## Extract
..........

Thus, extensive research has been conducted in this direction in order to build a robust model to guard them against adversarial attacks.

As for the attack methods, also defence methods can be split into different categories based on the strategy these methods employ. Defence techniques can then be classified into five categories such as:

  • Robust training: These kinds of techniques aim to make a classifier robust against small internal perturbations. One possible strategy is based on adversarial training by augmenting the training data by adding adversarially generated examples, or defensive distillation which consists of retraining a network using previously generated soft labels. Another possible way consists of training robust models with regularization such as those based on the Lipschitz constant, or perturbation norm.
  • Input transformation: These methods take advantage of the fact that several defenses aim at transforming the inputs right before feeding them to the classifier. Among them, we have JPG compression and feature squeezing such as total variance minimization and image quilting. More sophisticated methods project adversarial examples onto the data distribution through generative models.
  • Randomization: Randomness-based defence methods add randomness to either the input such as resizing or padding, or adding randomness to the model parameters so to mitigate the effect of adversarial examples.
  • Model ensemble: Ensemble methods can be used also for defence purposes. Besides just aggregating outputs from each model in the ensemble, some methods average the predictions over random noises injected into the model. Similarly, it can be also introduced a regularizer to promote the diversity among the predictions of different models.

Note that these categories are not exclusive, that is, a defence method can belong to many categories.

In order to avoid creating confusion, in the following sections we are going to describe several methods and, at the end of this section, we are going to summarize their respective category in a specific table.

Adversarial training

Adversarial training is a very simple and intuitive defence method to protect a model against adversarial examples. It consists of generating adversarial examples using different attack methods on the target model.

In the second step, those adversarial examples are used and merged with the original training set to form an augmented training set, and finally the target model is retrained on the augmented training set.

During the retraining phase, along with the model’s objective function, can be minimized also an adversarial objective function which can work as an effective regularize.

Evaluating this defence method, the corresponding authors found that without adversarial training, the error rate of a target model was 89.4% on adversarial examples based on the FGSM. Conversely, With adversarial training, the error rate fell to 17.9% on the same set of adversarial examples (link).

Parseval regularization

Parseval regularization is a layerwise regularization method for reducing the network’s sensitivity to small perturbations by carefully controlling its global Lipschitz constant. It works by constraining the Lipschitz constant of each hidden layer to be smaller than one.

..........

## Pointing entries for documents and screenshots
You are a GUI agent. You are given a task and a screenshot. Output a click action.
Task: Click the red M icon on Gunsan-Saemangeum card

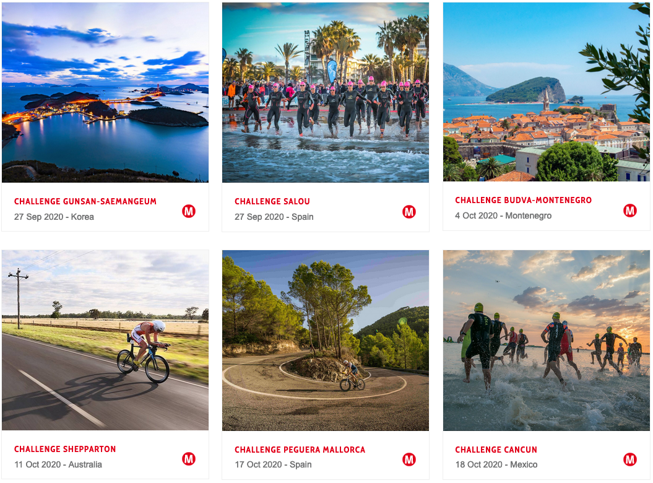189,211
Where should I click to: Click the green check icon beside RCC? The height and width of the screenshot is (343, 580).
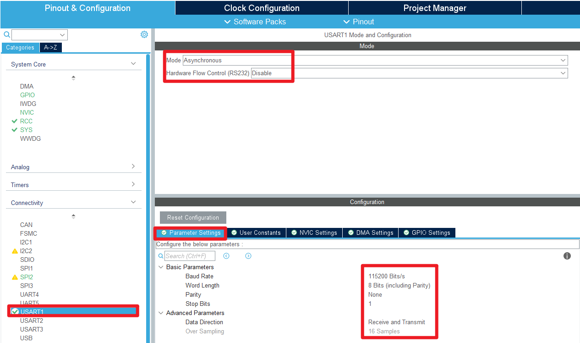click(15, 121)
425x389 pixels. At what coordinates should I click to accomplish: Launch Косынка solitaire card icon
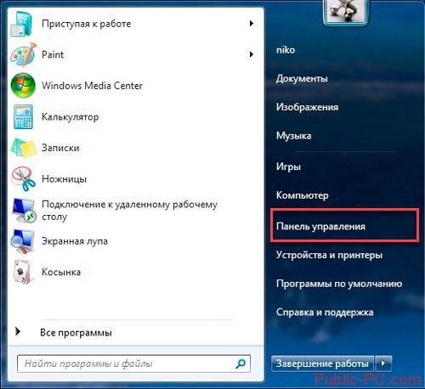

..........

## Your goal
Which defence categories are named at the start of the bullet points in the text on adversarial defences?

## Task output
Robust training, Input transformation, Randomization, Model ensemble